Copy each record below faithfully, leaving out images.

## Extracted data entries
============
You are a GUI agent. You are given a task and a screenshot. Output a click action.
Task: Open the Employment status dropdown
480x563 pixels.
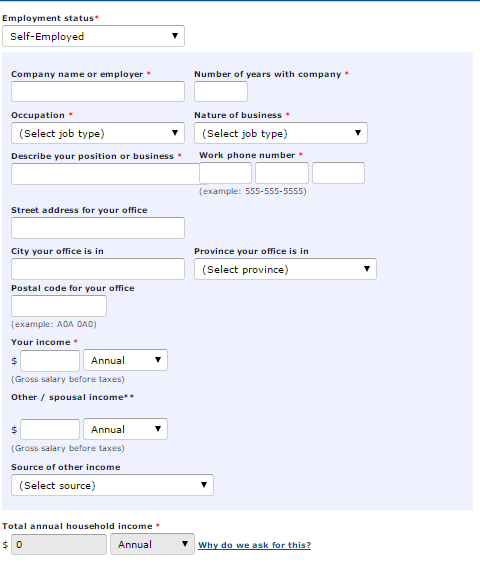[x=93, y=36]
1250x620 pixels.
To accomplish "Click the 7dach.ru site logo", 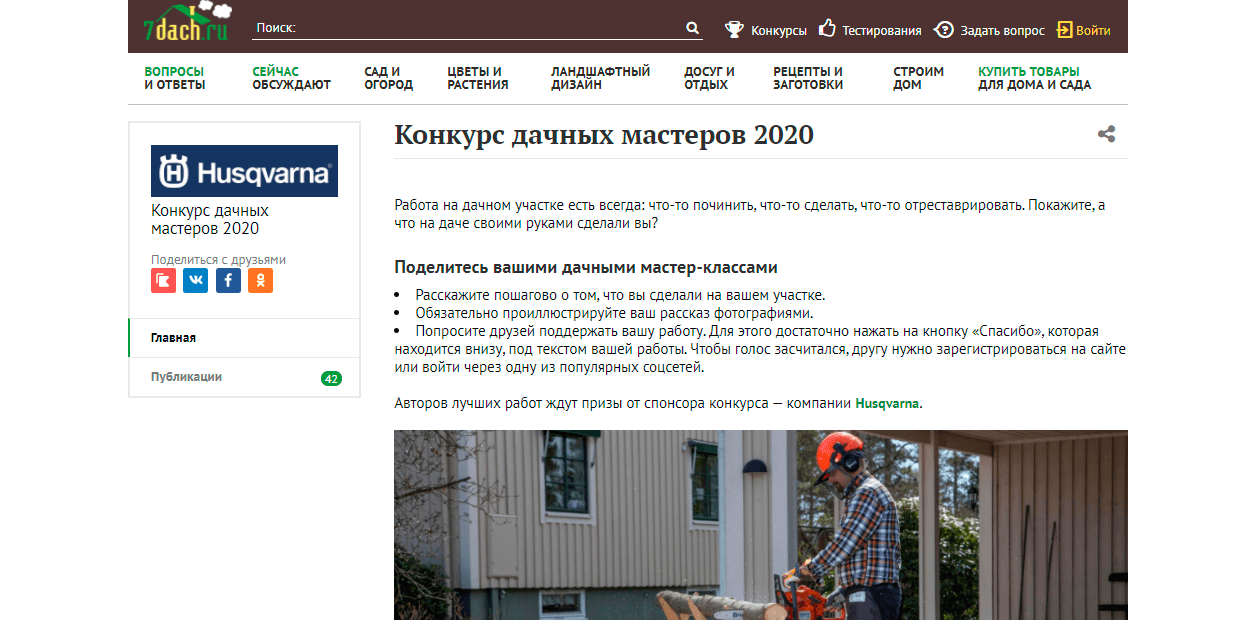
============
## Exercise answer
You are a GUI agent. You are given a task and a screenshot. Output a click action.
Task: Open the Employment status dropdown
480x563 pixels.
[x=93, y=36]
1250x620 pixels.
To accomplish "Click the 7dach.ru site logo", 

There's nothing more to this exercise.